When Trump tried to strip protections from Minnesota’s Yellowstone, Paulsen said “No way.”
“I’m for mining -- just not there.”
He’s a different kind of Republican, the ad implies. One not afraid to stand up to the president or his party to protect Minnesota’s greatest treasure.
But the advertisement's Erik Paulsen doesn't sound at all like the one who's been representing Minneapolis' western suburbs.
Paulsen votes in line with Trump 97.6 percent of the time, including on the repeal of a rule requiring energy companies to reduce waste and emissions. He also voted to drill in the Arctic National Wildlife Refuge, and to cut $16 million from the Land and Water Conservation Fund.

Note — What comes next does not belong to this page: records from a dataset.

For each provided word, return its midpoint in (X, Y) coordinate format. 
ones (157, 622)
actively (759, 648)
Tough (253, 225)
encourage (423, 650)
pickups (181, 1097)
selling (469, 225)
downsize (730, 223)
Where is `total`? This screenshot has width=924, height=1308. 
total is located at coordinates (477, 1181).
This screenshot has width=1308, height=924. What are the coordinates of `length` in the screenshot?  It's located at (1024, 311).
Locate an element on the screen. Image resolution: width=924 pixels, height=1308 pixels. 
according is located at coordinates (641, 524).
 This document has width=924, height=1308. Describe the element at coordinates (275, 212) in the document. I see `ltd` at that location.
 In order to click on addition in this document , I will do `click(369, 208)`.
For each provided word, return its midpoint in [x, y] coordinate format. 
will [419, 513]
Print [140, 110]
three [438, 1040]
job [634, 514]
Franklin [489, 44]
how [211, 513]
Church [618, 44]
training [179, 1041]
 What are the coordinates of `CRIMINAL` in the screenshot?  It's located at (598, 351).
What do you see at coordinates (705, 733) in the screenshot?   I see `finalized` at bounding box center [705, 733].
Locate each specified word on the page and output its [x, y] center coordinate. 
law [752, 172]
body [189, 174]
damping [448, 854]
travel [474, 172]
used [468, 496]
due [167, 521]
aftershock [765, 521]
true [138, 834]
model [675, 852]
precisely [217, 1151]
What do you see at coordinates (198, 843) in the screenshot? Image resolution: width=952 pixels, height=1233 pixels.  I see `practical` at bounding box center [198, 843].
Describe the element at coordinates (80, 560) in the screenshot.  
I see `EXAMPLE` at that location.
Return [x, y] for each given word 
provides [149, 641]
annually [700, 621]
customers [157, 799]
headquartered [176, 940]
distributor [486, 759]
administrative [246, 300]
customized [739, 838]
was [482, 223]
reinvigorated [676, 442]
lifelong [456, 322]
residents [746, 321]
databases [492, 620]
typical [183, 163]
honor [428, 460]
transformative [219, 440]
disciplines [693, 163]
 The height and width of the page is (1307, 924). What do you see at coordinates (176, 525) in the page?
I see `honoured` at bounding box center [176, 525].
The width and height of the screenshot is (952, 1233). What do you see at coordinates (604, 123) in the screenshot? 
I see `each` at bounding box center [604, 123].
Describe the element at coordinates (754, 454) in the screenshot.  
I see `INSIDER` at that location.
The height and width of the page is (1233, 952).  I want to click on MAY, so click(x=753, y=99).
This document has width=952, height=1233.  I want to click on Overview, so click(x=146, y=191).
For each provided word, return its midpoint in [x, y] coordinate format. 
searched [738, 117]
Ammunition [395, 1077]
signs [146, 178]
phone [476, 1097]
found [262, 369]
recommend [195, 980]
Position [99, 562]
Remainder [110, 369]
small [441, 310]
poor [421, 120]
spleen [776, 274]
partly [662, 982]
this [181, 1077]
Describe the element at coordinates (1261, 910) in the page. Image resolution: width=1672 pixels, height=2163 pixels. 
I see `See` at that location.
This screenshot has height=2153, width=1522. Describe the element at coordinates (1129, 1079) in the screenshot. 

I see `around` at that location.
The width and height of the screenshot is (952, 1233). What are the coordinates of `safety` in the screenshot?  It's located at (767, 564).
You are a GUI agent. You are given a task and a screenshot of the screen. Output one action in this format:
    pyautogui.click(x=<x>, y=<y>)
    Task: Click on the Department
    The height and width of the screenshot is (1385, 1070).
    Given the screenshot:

Over the course of his career, Paulsen’s environmental record verges on cartoon villain territory. The League of Conservation Voters, which tracks members of Congress on votes concerning clean water, fighting climate change, and wildlife protection, gives him a 14 percent score for 2017 and a 16 percent lifetime score -- on a scale of 100.
As for his independence, Paulsen's financial statements read like the ultimate swamp resume. He’s taken $1.6 million from PACs -- putting him in eighth place for special interest money in the entire House. That includes $200,000 from the oil and gas industry.
“Canoeing for the cameras is a cute stunt, but when it comes to actually protecting clean water and public lands, Erik Paulsen is misleading Minnesotans,” says the League of Conservation Voters' Alyssa Roberts. “How are we supposed to trust Erik Paulsen to keep his word when his votes say otherwise?”
Still, Alex Falconer of Save the Boundary Waters is grateful for the nod, even if it's only a one-time campaign ploy.
“He really recognizes that his constituents don’t want this sort of mine adjacent to the Boundary Waters,” he says.
Falconer can't speak to the rest of Paulsen’s career. He’s just hoping the congressman will make good on this promise.